▶ [WHAT IS REQUIRED]: All of these records need to be duplicated exactly.

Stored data
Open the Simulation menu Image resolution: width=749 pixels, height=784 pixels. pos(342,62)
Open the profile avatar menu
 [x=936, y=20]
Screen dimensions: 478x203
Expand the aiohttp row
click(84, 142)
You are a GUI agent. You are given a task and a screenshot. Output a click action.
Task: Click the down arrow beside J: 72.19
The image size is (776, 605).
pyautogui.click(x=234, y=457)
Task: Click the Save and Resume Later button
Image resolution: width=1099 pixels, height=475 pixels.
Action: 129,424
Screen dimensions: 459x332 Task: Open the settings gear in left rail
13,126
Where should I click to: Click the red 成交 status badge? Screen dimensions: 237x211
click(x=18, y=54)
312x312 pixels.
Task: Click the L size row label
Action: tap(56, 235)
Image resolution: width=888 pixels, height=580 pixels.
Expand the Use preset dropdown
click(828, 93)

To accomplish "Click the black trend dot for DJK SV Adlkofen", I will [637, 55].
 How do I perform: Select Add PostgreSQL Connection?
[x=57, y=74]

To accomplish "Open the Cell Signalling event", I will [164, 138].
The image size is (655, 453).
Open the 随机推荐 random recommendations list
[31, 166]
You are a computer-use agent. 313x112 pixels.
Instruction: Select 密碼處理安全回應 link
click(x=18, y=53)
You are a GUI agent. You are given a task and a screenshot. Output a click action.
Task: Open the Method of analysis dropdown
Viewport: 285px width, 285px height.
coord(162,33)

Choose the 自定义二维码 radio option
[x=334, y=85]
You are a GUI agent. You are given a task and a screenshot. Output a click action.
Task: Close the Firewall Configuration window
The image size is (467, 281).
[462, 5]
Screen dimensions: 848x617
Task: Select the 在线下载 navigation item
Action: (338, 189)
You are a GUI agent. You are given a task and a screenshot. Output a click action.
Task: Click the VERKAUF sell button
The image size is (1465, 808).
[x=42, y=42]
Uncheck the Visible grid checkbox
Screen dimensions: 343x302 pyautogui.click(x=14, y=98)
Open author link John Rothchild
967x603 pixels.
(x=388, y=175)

▶ [WRITTEN RESPONSE]:
Open the Simulation menu Image resolution: width=749 pixels, height=784 pixels. pos(342,62)
Open the profile avatar menu
 [x=936, y=20]
Screen dimensions: 478x203
Expand the aiohttp row
click(84, 142)
You are a GUI agent. You are given a task and a screenshot. Output a click action.
Task: Click the down arrow beside J: 72.19
The image size is (776, 605).
pyautogui.click(x=234, y=457)
Task: Click the Save and Resume Later button
Image resolution: width=1099 pixels, height=475 pixels.
Action: 129,424
Screen dimensions: 459x332 Task: Open the settings gear in left rail
13,126
Where should I click to: Click the red 成交 status badge? Screen dimensions: 237x211
click(x=18, y=54)
312x312 pixels.
Task: Click the L size row label
Action: tap(56, 235)
Image resolution: width=888 pixels, height=580 pixels.
Expand the Use preset dropdown
click(828, 93)

To accomplish "Click the black trend dot for DJK SV Adlkofen", I will [637, 55].
 How do I perform: Select Add PostgreSQL Connection?
[x=57, y=74]

To accomplish "Open the Cell Signalling event", I will [164, 138].
The image size is (655, 453).
Open the 随机推荐 random recommendations list
[31, 166]
You are a computer-use agent. 313x112 pixels.
Instruction: Select 密碼處理安全回應 link
click(x=18, y=53)
You are a GUI agent. You are given a task and a screenshot. Output a click action.
Task: Open the Method of analysis dropdown
Viewport: 285px width, 285px height.
coord(162,33)

Choose the 自定义二维码 radio option
[x=334, y=85]
You are a GUI agent. You are given a task and a screenshot. Output a click action.
Task: Close the Firewall Configuration window
The image size is (467, 281).
[462, 5]
Screen dimensions: 848x617
Task: Select the 在线下载 navigation item
Action: (338, 189)
You are a GUI agent. You are given a task and a screenshot. Output a click action.
Task: Click the VERKAUF sell button
The image size is (1465, 808).
[x=42, y=42]
Uncheck the Visible grid checkbox
Screen dimensions: 343x302 pyautogui.click(x=14, y=98)
Open author link John Rothchild
967x603 pixels.
(x=388, y=175)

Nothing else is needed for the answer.